Fair Normalizing Flows
This addresses fairness in machine learning for sensitive data, offering a more robust solution against adversarial attacks, though it is incremental by building on existing fair representation learning methods.
The paper tackles the problem of adversarial predictors recovering sensitive attributes from fair representations by introducing Fair Normalizing Flows (FNF), which uses normalizing flows to minimize statistical distance between group latents, resulting in rigorous fairness guarantees for downstream predictors.
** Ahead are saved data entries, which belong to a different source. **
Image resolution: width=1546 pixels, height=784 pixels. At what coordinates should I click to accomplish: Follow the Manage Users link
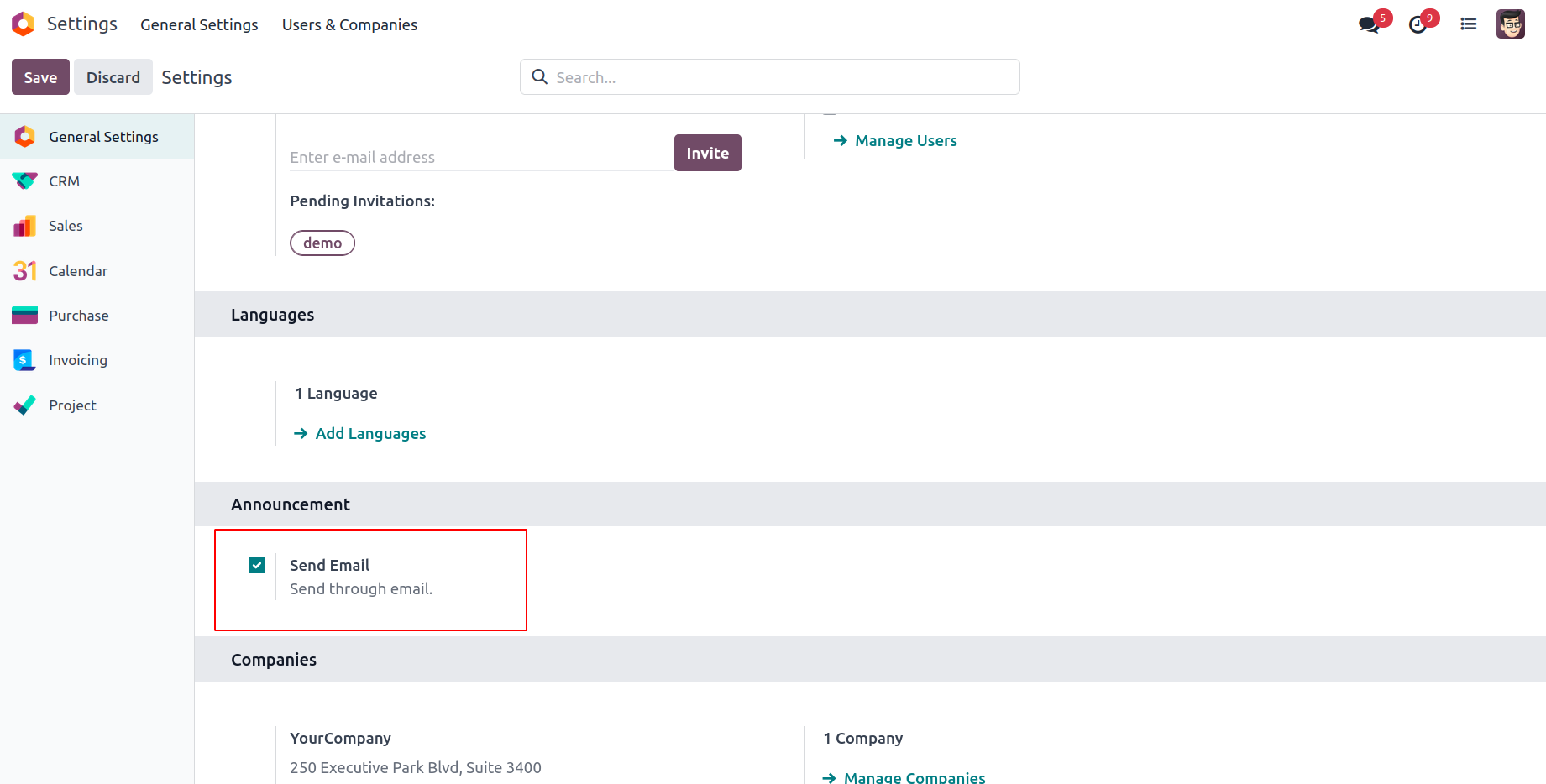(905, 141)
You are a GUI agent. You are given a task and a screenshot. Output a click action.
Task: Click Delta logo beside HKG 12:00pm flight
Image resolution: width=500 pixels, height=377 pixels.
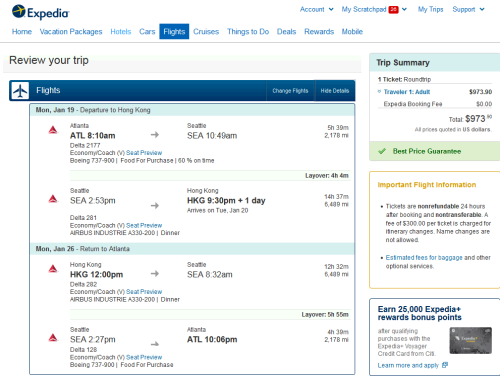pyautogui.click(x=53, y=268)
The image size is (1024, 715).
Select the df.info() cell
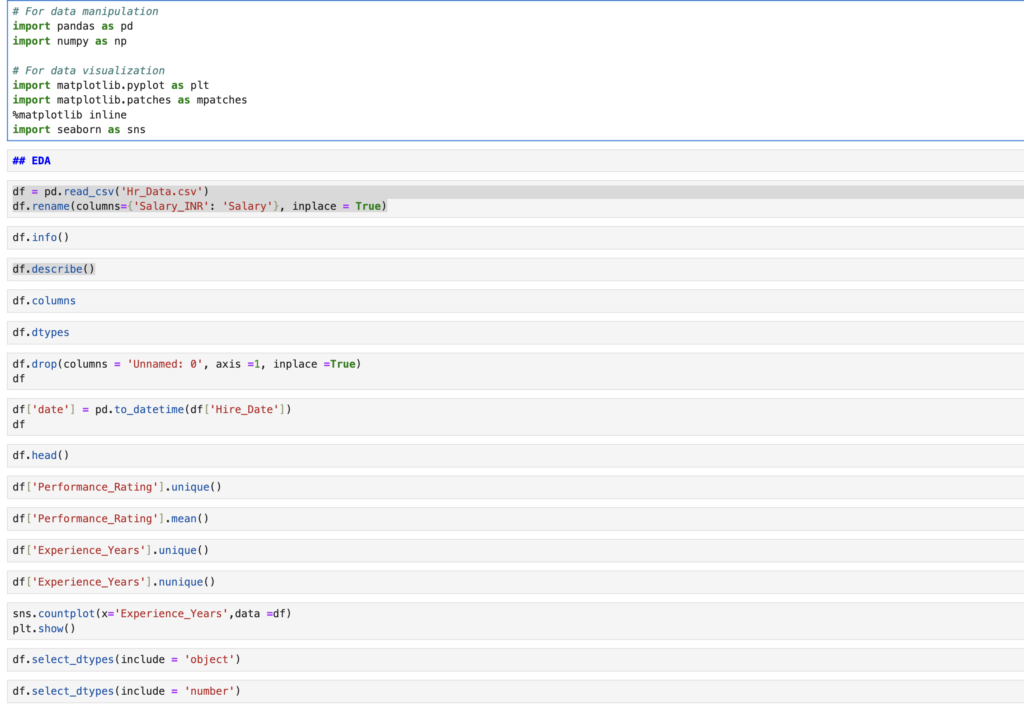click(x=41, y=238)
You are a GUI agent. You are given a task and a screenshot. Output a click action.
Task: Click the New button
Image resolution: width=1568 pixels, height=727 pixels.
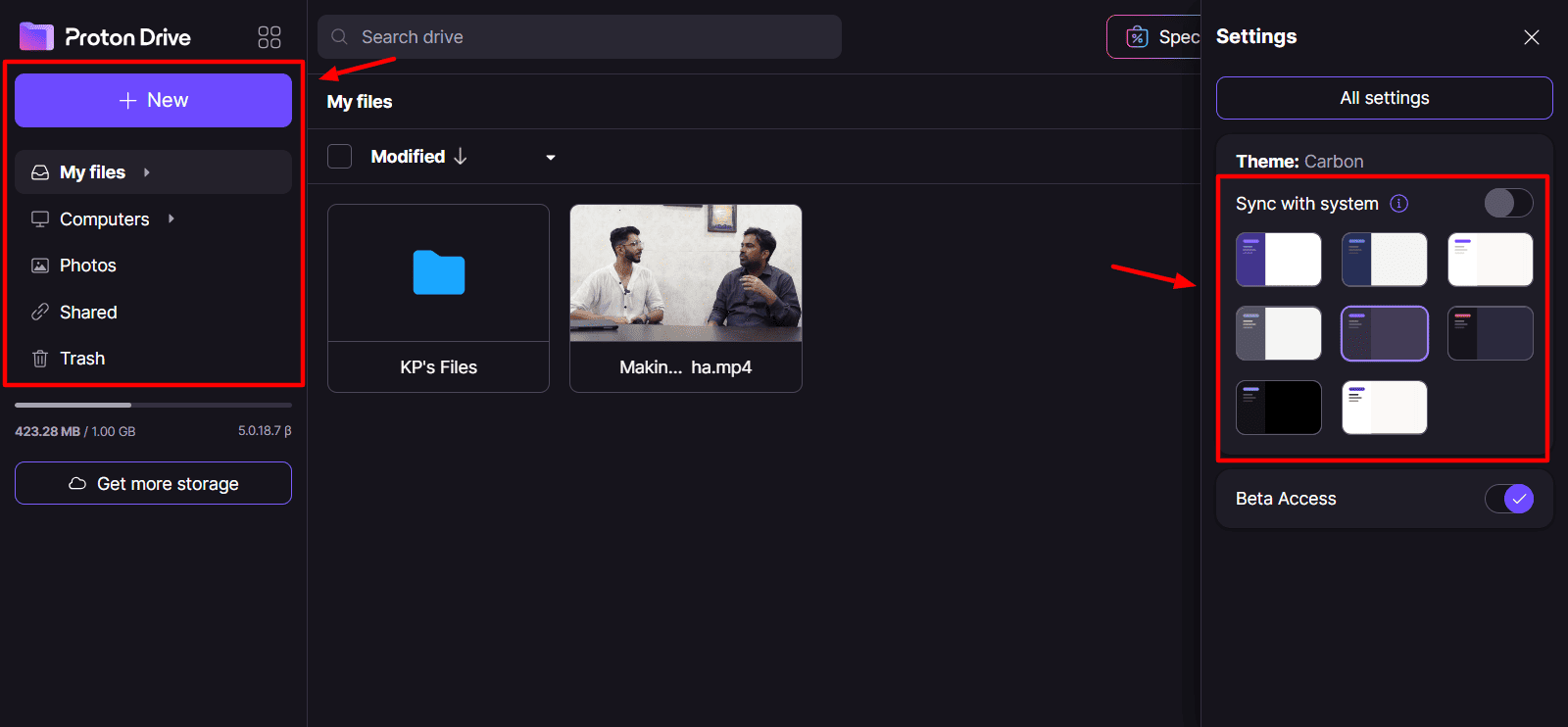(153, 101)
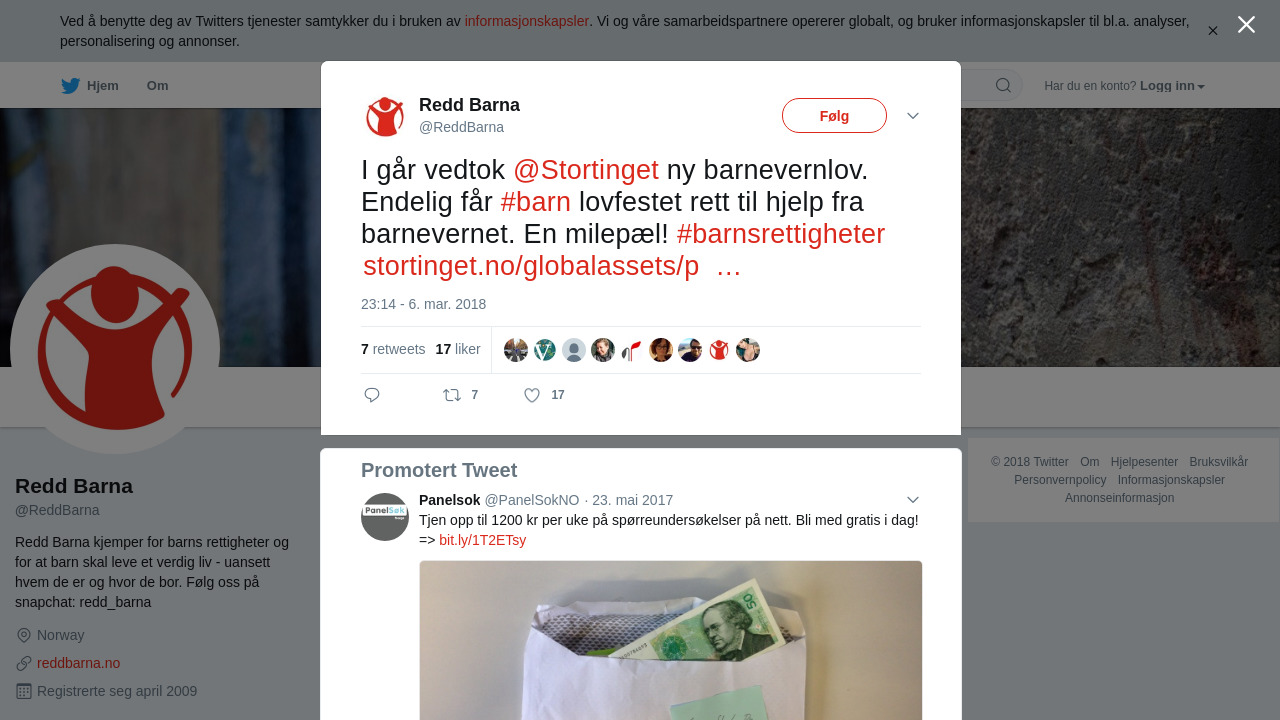Dismiss the cookie notice small X
The height and width of the screenshot is (720, 1280).
point(1212,31)
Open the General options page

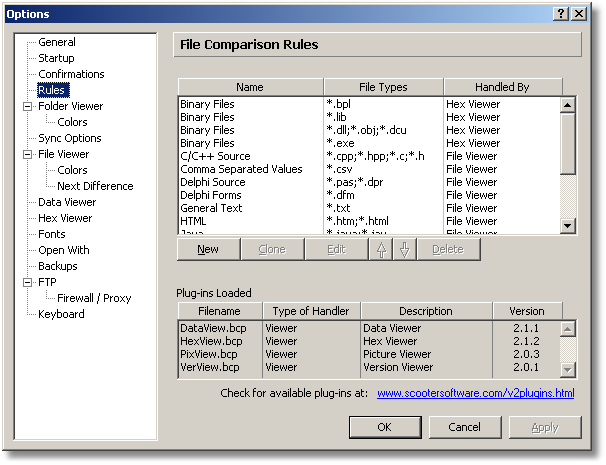[57, 42]
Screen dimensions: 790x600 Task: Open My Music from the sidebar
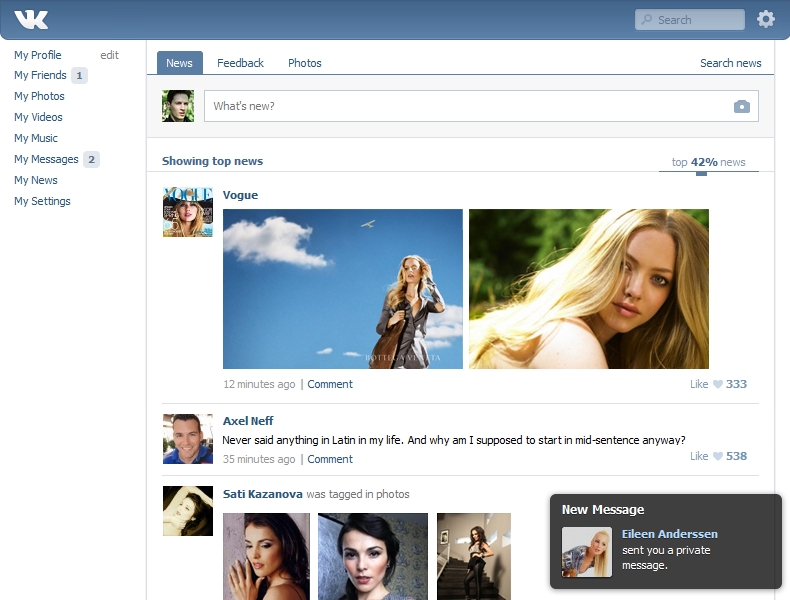pyautogui.click(x=36, y=138)
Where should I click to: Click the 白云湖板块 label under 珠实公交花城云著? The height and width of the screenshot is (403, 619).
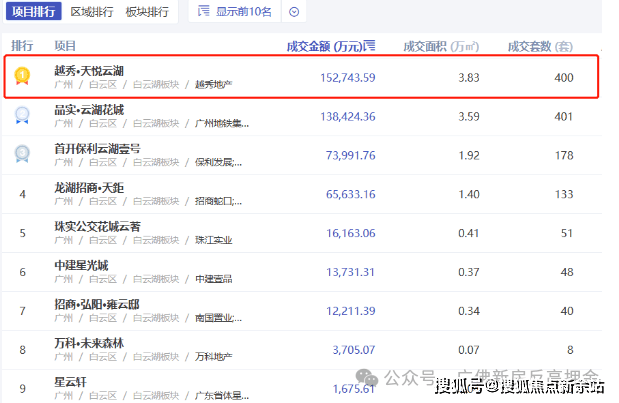(158, 240)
Fair representation learning is an attractive approach that promises fairness of downstream predictors by encoding sensitive data. Unfortunately, recent work has shown that strong adversarial predictors can still exhibit unfairness by recovering sensitive attributes from these representations. In this work, we present Fair Normalizing Flows (FNF), a new approach offering more rigorous fairness guarantees for learned representations. Specifically, we consider a practical setting where we can estimate the probability density for sensitive groups. The key idea is to model the encoder as a normalizing flow trained to minimize the statistical distance between the latent representations of different groups. The main advantage of FNF is that its exact likelihood computation allows us to obtain guarantees on the maximum unfairness of any potentially adversarial downstream predictor. We experimentally demonstrate the effectiveness of FNF in enforcing various group fairness notions, as well as other attractive properties such as interpretability and transfer learning, on a variety of challenging real-world datasets.